(WORK TO COMPLETE): Once the line containing "How do I perform: Open the Ease dropdown?" is found in the listing below, return it and each line after it through the last, exactly as given.

(GIVEN RECORDS):
- - - -

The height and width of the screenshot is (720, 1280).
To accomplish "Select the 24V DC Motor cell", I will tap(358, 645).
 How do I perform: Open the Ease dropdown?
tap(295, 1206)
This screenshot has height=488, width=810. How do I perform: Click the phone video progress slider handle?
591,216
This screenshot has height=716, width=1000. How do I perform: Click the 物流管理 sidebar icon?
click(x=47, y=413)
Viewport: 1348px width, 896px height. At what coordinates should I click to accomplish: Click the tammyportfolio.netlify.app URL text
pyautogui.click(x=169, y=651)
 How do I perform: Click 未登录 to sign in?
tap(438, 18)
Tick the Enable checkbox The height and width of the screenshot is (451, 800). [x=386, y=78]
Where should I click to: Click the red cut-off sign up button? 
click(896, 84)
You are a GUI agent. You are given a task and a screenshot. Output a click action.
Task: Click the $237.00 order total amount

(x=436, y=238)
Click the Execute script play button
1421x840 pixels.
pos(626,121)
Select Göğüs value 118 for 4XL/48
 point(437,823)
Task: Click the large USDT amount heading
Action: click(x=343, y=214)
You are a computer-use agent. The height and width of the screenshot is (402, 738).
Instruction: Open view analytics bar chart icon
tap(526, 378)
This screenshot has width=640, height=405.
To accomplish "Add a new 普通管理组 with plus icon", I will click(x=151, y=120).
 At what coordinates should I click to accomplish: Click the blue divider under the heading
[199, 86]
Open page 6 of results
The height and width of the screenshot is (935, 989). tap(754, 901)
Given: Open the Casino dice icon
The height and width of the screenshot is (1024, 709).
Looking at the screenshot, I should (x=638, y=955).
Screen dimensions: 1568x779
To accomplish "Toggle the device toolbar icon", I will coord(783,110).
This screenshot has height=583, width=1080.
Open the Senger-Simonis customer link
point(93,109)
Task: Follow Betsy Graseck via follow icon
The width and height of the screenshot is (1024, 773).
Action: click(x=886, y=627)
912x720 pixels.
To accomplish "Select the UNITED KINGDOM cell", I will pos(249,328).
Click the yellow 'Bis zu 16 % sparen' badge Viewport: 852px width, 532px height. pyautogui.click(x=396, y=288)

- - - -

(WRITTEN SOLUTION):
 How do I perform: Open the Ease dropdown?
tap(295, 1206)
This screenshot has height=488, width=810. How do I perform: Click the phone video progress slider handle?
591,216
This screenshot has height=716, width=1000. How do I perform: Click the 物流管理 sidebar icon?
click(x=47, y=413)
Viewport: 1348px width, 896px height. At what coordinates should I click to accomplish: Click the tammyportfolio.netlify.app URL text
pyautogui.click(x=169, y=651)
 How do I perform: Click 未登录 to sign in?
tap(438, 18)
Tick the Enable checkbox The height and width of the screenshot is (451, 800). [x=386, y=78]
Where should I click to: Click the red cut-off sign up button? 
click(896, 84)
You are a GUI agent. You are given a task and a screenshot. Output a click action.
Task: Click the $237.00 order total amount

(x=436, y=238)
Click the Execute script play button
1421x840 pixels.
pos(626,121)
Select Göğüs value 118 for 4XL/48
 point(437,823)
Task: Click the large USDT amount heading
Action: click(x=343, y=214)
You are a computer-use agent. The height and width of the screenshot is (402, 738).
Instruction: Open view analytics bar chart icon
tap(526, 378)
This screenshot has width=640, height=405.
To accomplish "Add a new 普通管理组 with plus icon", I will click(x=151, y=120).
 At what coordinates should I click to accomplish: Click the blue divider under the heading
[199, 86]
Open page 6 of results
The height and width of the screenshot is (935, 989). tap(754, 901)
Given: Open the Casino dice icon
The height and width of the screenshot is (1024, 709).
Looking at the screenshot, I should (x=638, y=955).
Screen dimensions: 1568x779
To accomplish "Toggle the device toolbar icon", I will coord(783,110).
This screenshot has height=583, width=1080.
Open the Senger-Simonis customer link
point(93,109)
Task: Follow Betsy Graseck via follow icon
The width and height of the screenshot is (1024, 773).
Action: click(x=886, y=627)
912x720 pixels.
To accomplish "Select the UNITED KINGDOM cell", I will pos(249,328).
Click the yellow 'Bis zu 16 % sparen' badge Viewport: 852px width, 532px height. pyautogui.click(x=396, y=288)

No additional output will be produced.